A redacted version of the Inspector General of the ADF’s Afghanistan Inquiry Report was publicly released today.
Among its findings were that there was credible information of 23 incidents in which one or more non-combatants and prisoners were unlawfully killed by or at the direction of members of the Special Operations Task Group in circumstances which, if accepted by a jury, would constitute the war crime of murder.
A further two incidents in which a non-combatant or prisoner was mistreated in circumstances which, if accepted by a jury, would would constitute the war crime of cruel treatment.
Some of the incidents referred to involved a single victim and some incidents involved multiple victims.
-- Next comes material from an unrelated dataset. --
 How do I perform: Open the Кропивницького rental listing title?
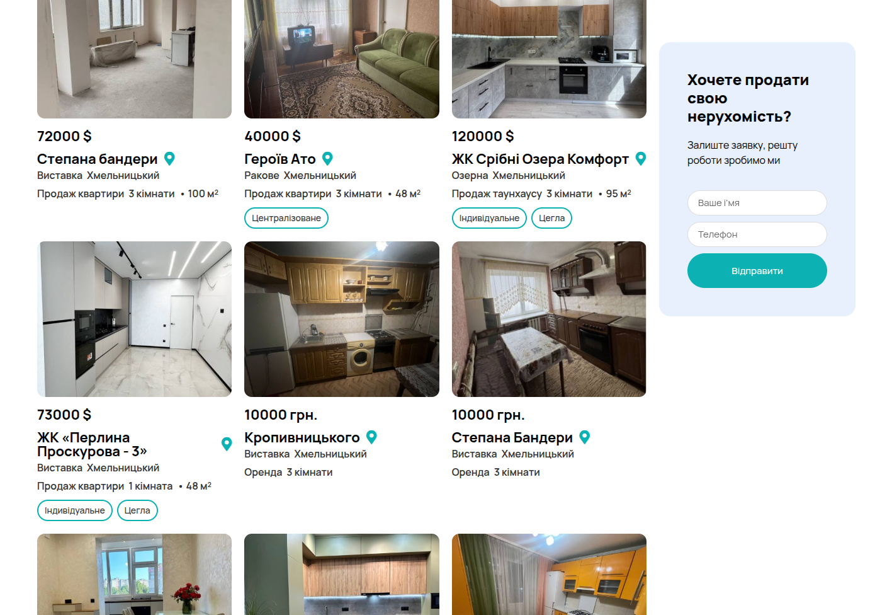tap(302, 437)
A total of 39 individuals are believed to have been killed by a total of 25 current or former Australian Defence Force members who were perpetrators, either as principals or accessories, some of them on a single occasion and a few on multiple occasions.
The report says none of the killings in question were made under pressure in the heat of battle – the cases in which it has been found that there is credible information of a war crime are ones in which it was or should have been plain that the person killed was a non-combatant or out of the fight.
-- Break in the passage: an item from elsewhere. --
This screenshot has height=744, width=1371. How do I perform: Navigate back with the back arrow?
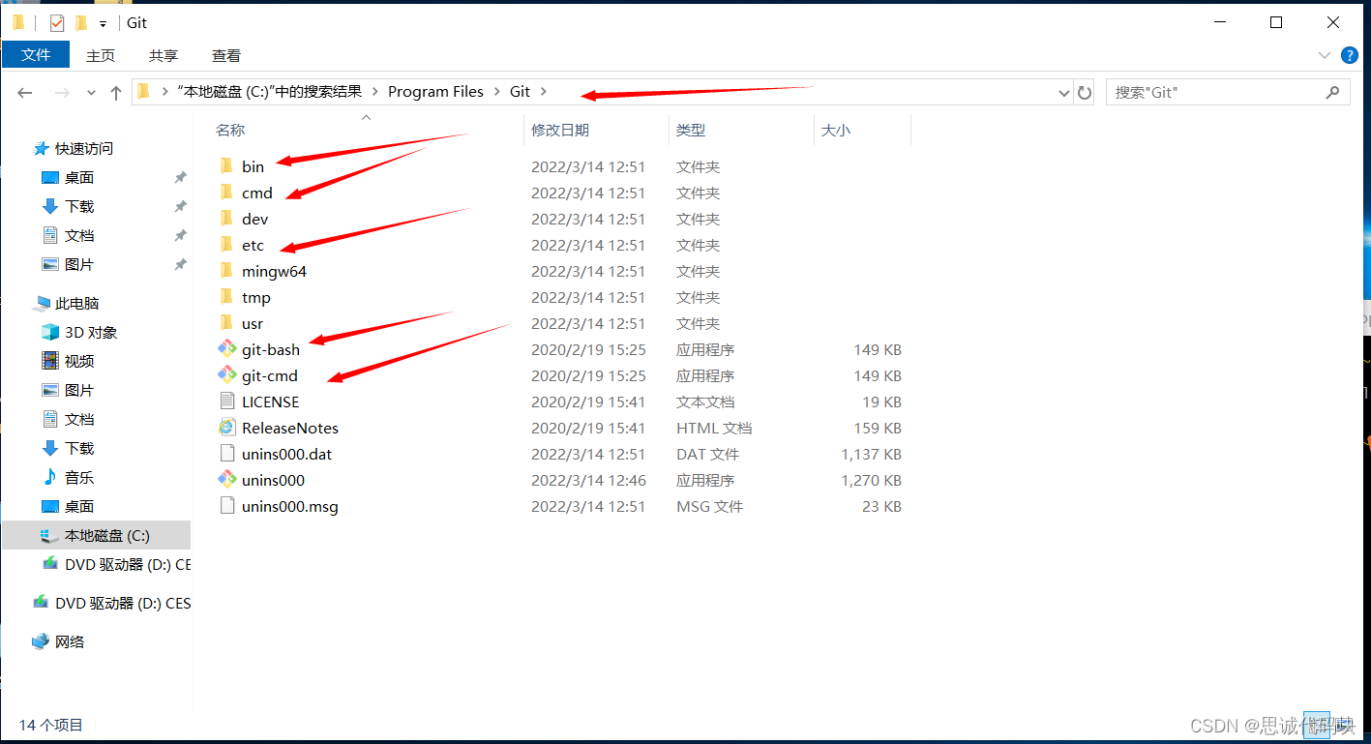click(x=24, y=92)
A few killings were of Afghan local nationals encountered during an operation, but were “on no reasonable view” participating in hostilities.
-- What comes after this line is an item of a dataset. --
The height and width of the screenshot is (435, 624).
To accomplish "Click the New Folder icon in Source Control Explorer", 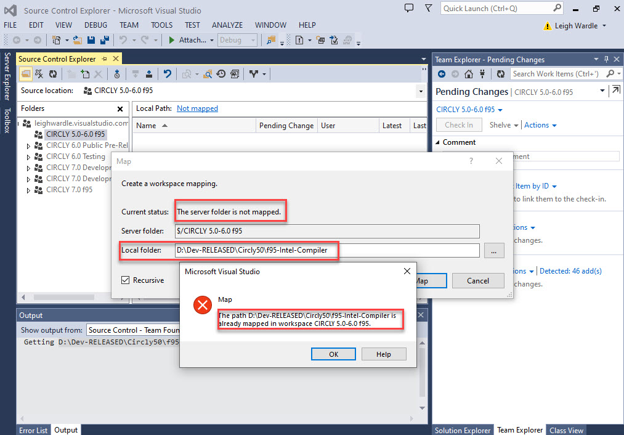I will point(72,74).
The vast majority of the killings, however, were cases where the persons were killed when ‘hors-de-combat’ – that is, out-of-the fight because they had been seriously wounded, or had surrendered, or had been captured and were prisoners or ‘persons under control’ – and as such should have been protected under international law.
Almost all of the incidents occurred between 2009 and 2013 and involved a single force element on multiple rotations.
The Inquiry has recommended that the Chief of the Defence Force refer 36 matters to the Australian Federal Police for criminal investigation. Those matters relate to 23 incidents and involve a total of 19 individuals.
The report said commanders at troop, squadron and Special Operations Task Group level must bear some responsibility for the events that happened ‘on their watch’, however, the criminal behaviour of a few was commenced, committed, continued and concealed at the patrol-commander level, i.e. corporal or sergeant.
Their motivation cannot be known with certainty, but it appears to include elements of an intention to ‘clear’ the battlefield of people believed to be insurgents, regardless of the Law of Armed Conflict – to ‘blood’ new members of the patrol and troop – and, to outscore other patrols in the number of enemy killed.
The Inquiry’s approach was that those who had incited, directed or procured their subordinates to commit war crimes should be referred for criminal investigation, in priority to their subordinates who may have ‘pulled the trigger’.
The Inquiry recommended that any criminal investigation and prosecution of a war crime should be undertaken by the Australian Federal Police and the Commonwealth Director of Public Prosecutions, with a view to prosecution in the civilian criminal courts, in trial by jury, rather than as a service offence in a Service Tribunal.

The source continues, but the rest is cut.